Two gems in the show, both from 1967, are the wearable work Vestito-Natura Bettule, which Gilardi created for a happening at Turin’s legendary nightclub Piper, and Sassy (The Rocks), a grouping of rock-like painted polyurethane foam chairs loaned from the Museum of Modern Art’s permanent collection. The Italian industrial design firm Gufram, with whom the artist collaborated on the industrial technique to manufacture the rock-like seats, still uses the same method to produce furniture.

 

In addition to discovering less well-known members of the movement in Chelsea and Cold Spring, admirers can delve into another collaborative project between Arte Povera and design manufacturing at the Frick Collection’s temporary Madison Avenue outpost.

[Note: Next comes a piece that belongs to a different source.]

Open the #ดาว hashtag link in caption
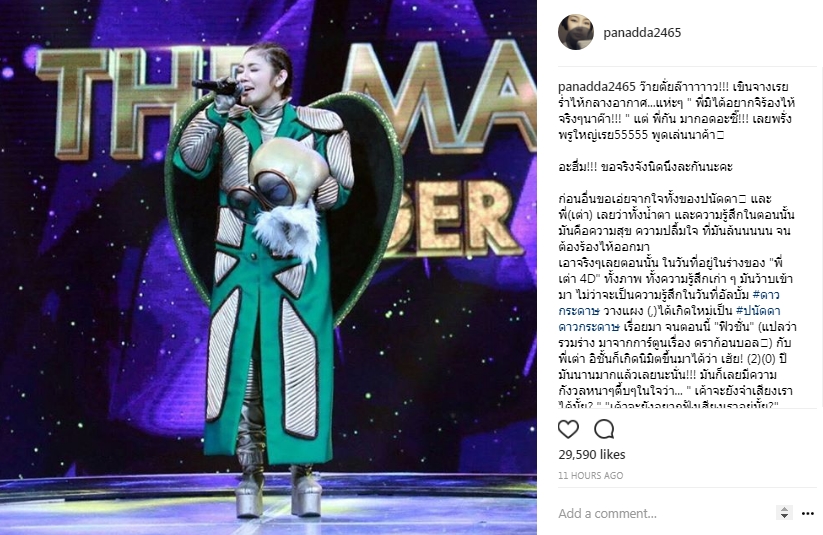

The single-room installation Propagazioni: Giuseppe Penone at Sèvres (until 28 August) features 11 disks created by Penone in collaboration with French porcelain manufacturer Sèvres. Finished with metal oxide paint, the white disks contrast the movement’s signature industrial and tactile surfaces with the polished finish of porcelain. The show is an elegant side dish in this season’s feast of Arte Povera offerings in and around the city.